執務室に再びペンを走らせる音のみが響き、平和で静かな時間が流れる。
小一時間ほどして、司令官さんが大きく背伸びをした。机には判の押された書類が積み上げられている。全て記入し終えたのだろう。
私も早いこと終わりにしたかったが、まだ少々残っている。
と、司令官さんが何も言わずに私の書類を持っていく。
自分でできるから大丈夫、と言おうと口を開いたところで、司令官さんが人差し指を立てて口に当てた。雷ちゃんは依然くーくーと気持ち良さそうに寝ている。膝上のペンギンも同様である。

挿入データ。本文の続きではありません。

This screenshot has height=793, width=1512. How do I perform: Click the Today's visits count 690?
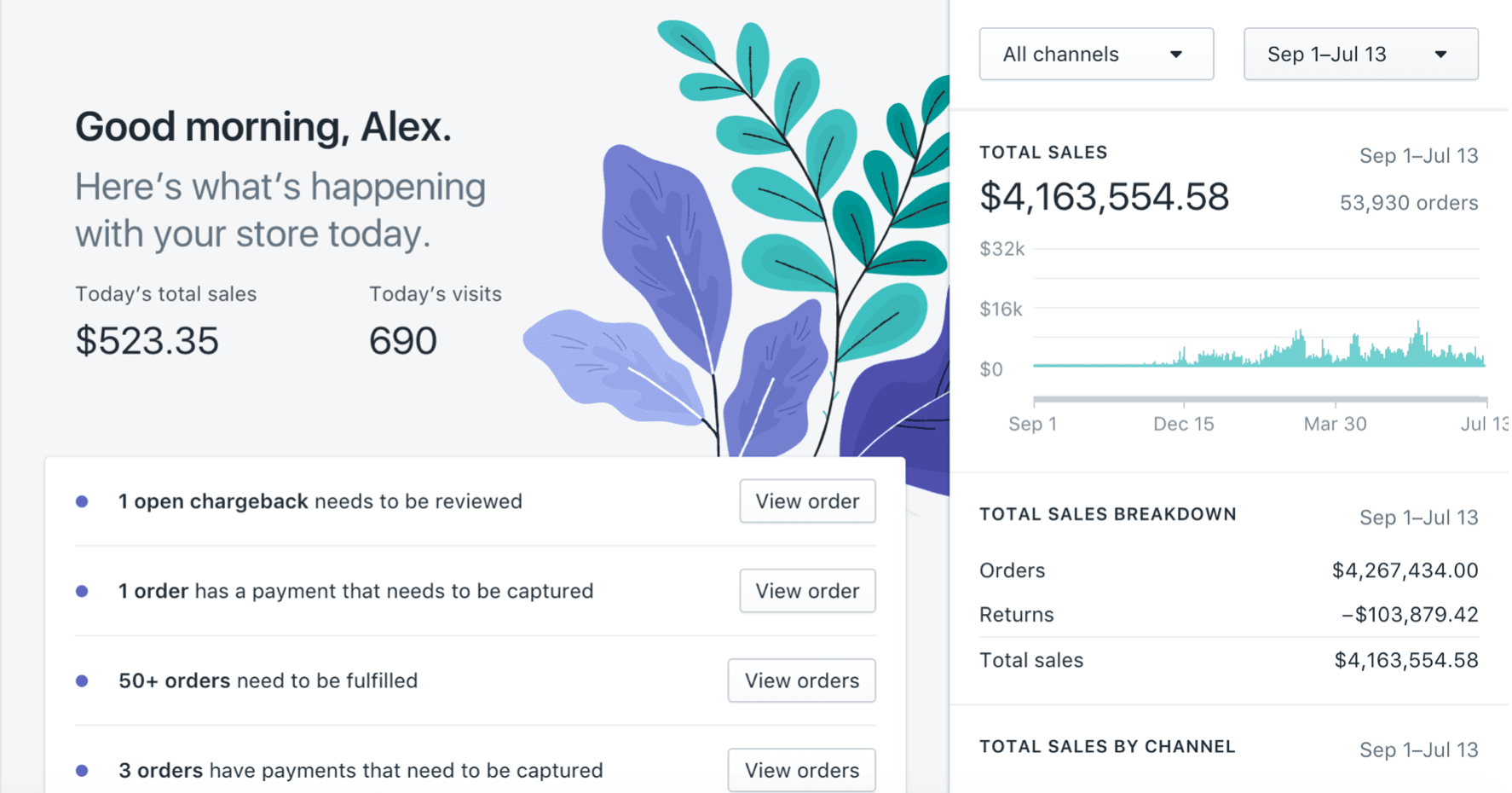point(403,341)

私は黙って頷き、目の前の書類へと記入を再開するのだった。
「ふわぁ……」
しばらくして、雷ちゃんが目を覚ましあくびをした。
私と司令官さんはやることを終え、今は読書をしていた。私の眠っている間に娯楽が発展していて、今は様々な大衆向けの小説があった。今読んでいるのは司令官さんに紹介された一冊だ。
「おはようなのです」
「ん、おはよ……」
声をかけると、まだ寝ぼけ眼で返事が返ってくる。
「おはよう、よく眠れたか」
「ぅん……」
司令官さんの問にもぼんやりと頷く雷ちゃん。
その膝から、ペンギンが飛び降りた。そしてとてとてと歩いてゆき、ドアを開けて出て行った。勿論だが取っ手に手が届く大きさではない。雷ちゃんが入ってきた時にしっかりと閉められていなかったのだろう扉を開けて、である。
「え……あっ」
数瞬遅れて雷ちゃんが事態に気付く。
「ま、待ってよぉ……!」
慌ててその後に続き執務室から出て行った。
再度部屋に静寂が訪れる。
私と司令官さんは彼女を追わずに、手元の本に目を落とすのだった。
――― ――― ――― ―――
「結局ペンギンさんはどこへ行ってたのです?」
夕食の場にペンギンを抱えて現れた雷ちゃんに尋ねる。
「工廠よ。装備開発装置の前でダンボールに入ってたわ。なんでそこに行ったのかしら……」
あぁ……、と記憶を辿る。このペンギンは開発失敗で生まれたが、その時に謎のもこもこと共にダンボールに入っていた。それでなんだろうが、しかし、何を目的としてダンボールに入っていたのかは私にも分からない。
「ま、いなくなっちゃった訳じゃないから安心したわ」
あちこち探し回って大変だったけどね、と続けた。
「見つかってよかったのです。それじゃあ、夕ごはんにするのです」
「そうね」
そう言い、二人で配膳をする司令官さんを手伝う。
父親と娘二人とペット。何も知らぬ人がこの光景を見たらそう思うんだろうか、などと考えながら。